Домом Шверера командовали часы. Они висели во всех комнатах. Дом был наполнен шорохом неустанного движения времени.

Подчиняясь стрелке часов, генерал снял ногу с педали и выключил станок. Пора было идти в столовую.

Он повесил тужурку в шкаф и сделал несколько гимнастических движений. Холодный ветер заставил его поежиться и затворить окно.

В столовую он вошел уже в форменном кителе, застегнутом на все пуговицы.

Фрау Эмма Шверер зябко повела плечами от холода, пахнувшего из дверей кабинета, но тут же улыбнулась, делая вид, будто ей это нисколько не неприятно.

Наливая мужу кофе, она волновалась так, словно это был экзамен невесте по домоводству, а не обычный утренний завтрак, такой же, как каждый день в течение тридцати восьми лет их совместной жизни. Генерал читал газету, но фрау Шверер была уверена, что его взгляд одновременно отмечает и каждое ее движение, и бег стрелки на стенных часах.

Сколько раз она делала попытки убрать эти безобразные часы из столовой! Однажды пустилась даже на хитрость: за счет хозяйственной экономии купила красивые саксонские часы и повесила их вместо этой отвратительной никелированной тарелки. Но на другой же день опять увидела ее на стене, рядом с новыми фарфоровыми часами.

И вот острое стальное жало секундной стрелки короткими толчками снова подгоняло ее. Как будто она была на вокзале, а не у себя дома!

Фрау Шверер пододвинула мужу чашку. Бережно держа ложечку костлявыми пальцами с коротко остриженными выпуклыми синими ногтями, Шверер сыпал в кофе сахар. Следя за тем, как исчезают с поверхности кофе голубоватые кристаллы, он проговорил, словно в пустое пространство:

– Читала сегодня статью Дарре «Новая знать крови»?

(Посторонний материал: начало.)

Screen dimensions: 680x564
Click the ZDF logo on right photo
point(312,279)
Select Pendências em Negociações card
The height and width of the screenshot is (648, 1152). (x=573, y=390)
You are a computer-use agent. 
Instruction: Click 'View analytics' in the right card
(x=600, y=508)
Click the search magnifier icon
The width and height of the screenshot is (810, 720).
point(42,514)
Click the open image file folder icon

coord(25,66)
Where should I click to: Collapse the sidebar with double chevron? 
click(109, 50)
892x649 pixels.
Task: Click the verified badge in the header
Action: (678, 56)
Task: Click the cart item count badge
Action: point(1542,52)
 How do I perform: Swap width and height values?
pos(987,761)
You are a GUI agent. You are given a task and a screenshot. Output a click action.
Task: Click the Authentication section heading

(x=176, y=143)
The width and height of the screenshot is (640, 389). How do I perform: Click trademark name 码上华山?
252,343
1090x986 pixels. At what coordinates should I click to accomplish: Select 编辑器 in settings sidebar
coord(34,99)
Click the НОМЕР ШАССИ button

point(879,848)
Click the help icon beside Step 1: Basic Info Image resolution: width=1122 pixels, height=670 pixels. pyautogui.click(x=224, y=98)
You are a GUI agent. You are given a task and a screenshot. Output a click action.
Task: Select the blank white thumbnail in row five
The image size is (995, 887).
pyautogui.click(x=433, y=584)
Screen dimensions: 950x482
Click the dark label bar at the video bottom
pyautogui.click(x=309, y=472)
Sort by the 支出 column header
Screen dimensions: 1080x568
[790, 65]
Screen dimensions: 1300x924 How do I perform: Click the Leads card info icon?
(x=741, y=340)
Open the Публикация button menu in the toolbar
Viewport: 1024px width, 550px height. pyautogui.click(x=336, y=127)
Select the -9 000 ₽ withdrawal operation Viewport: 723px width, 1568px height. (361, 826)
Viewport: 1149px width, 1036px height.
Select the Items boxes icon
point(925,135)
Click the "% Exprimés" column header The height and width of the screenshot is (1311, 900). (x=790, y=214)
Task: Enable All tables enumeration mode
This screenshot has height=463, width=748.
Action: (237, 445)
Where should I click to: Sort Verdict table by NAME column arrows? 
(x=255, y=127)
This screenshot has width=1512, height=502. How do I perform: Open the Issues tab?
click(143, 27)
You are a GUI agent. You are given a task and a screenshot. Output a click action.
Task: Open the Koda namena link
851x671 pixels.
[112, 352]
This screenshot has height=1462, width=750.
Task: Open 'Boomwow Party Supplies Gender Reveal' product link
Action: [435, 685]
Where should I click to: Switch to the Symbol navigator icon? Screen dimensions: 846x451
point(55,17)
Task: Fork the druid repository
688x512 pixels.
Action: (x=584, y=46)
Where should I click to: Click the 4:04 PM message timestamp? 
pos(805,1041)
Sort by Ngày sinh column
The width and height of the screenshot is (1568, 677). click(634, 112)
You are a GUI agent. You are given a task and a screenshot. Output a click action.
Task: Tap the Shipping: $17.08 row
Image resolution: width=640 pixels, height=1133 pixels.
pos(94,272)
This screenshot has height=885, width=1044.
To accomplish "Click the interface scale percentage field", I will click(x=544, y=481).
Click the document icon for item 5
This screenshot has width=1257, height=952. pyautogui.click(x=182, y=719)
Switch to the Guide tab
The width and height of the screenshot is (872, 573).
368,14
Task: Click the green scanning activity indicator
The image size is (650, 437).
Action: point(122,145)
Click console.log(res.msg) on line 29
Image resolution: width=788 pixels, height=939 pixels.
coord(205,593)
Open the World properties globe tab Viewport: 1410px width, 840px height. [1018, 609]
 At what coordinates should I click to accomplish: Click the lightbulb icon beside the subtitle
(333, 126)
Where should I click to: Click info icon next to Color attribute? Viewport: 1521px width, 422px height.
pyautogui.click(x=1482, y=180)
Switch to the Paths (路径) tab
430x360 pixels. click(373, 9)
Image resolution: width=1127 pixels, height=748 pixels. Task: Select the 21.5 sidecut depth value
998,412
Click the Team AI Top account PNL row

– Ты же знаешь, я не читаю таких статей.

– И совершенно напрасно! Мы никогда не сможем иметь надлежащего призывного контингента, если женщины не будут обязаны рожать так же, как мы, мужчины, обязаны служить.

Она опустила глаза:

– Служить и рожать – это… не одно и то же.

– Нам нужно много солдат!

– Я не могу привыкнуть к твоему новому тону, Конрад.

Пока фрау Шверер снова наполняла пустую чашку, генерал сорвал обертку с толстой пачки газет. Это была не обычная бандероль, как на других газетах, а конверт из плотной бумаги. На нем краснел штемпель отдела печати министерства рейхсвера: «Только для личного пользования». В пачке были газеты из Советского Союза.

Генерал наскоро пробегал заголовки статей, отмечая то, что следовало потом внимательно прочесть.

– Отто опять не ночевал дома, – нерешительно проговорила фрау Эмма.

Генерал с досадою оторвался от «Красной звезды».

– Наверное, провел ночь не хуже, чем если бы лежал у себя в постели, – сказал он.

– Но… мальчик ведет ненормальную жизнь.

– А что ты считаешь нормальной жизнью для офицера?

– Ты не думаешь о здоровье детей!

Шверер посмотрел на нее поверх очков.

– Еще что-нибудь?

– Вот и Эрни совсем отбился от рук.

– Ты хочешь семнадцатилетнего оболтуса умывать по утрам губкой? В этом Ха-йот[1] из него сделают, по крайней мере, здорового человека.

– Но с ними там бог знает как обращаются!

– Я приветствую то, что наци вырвали наконец наших сыновей из-под подолов мамаш!

– Кажется, я воспитала старших мальчиков и без помощи этих новых организаций.

– Пример тому – твой слюнтяй Эгон?

– Не всем же Бог дал быть военными.

– Он – фон Шверер!

– Он занимает хорошее положение.

– Я предпочитаю пехотного лейтенанта профессору механики!

Генерал сердито отодвинул пустую чашку.

– Но, Конрад…

– Я шестьдесят пять лет Конрад! И, кстати говоря, из них тридцать восемь я пью кофе с простывшими сливками…

Генерал порывисто встал, повернулся на каблуках и вышел.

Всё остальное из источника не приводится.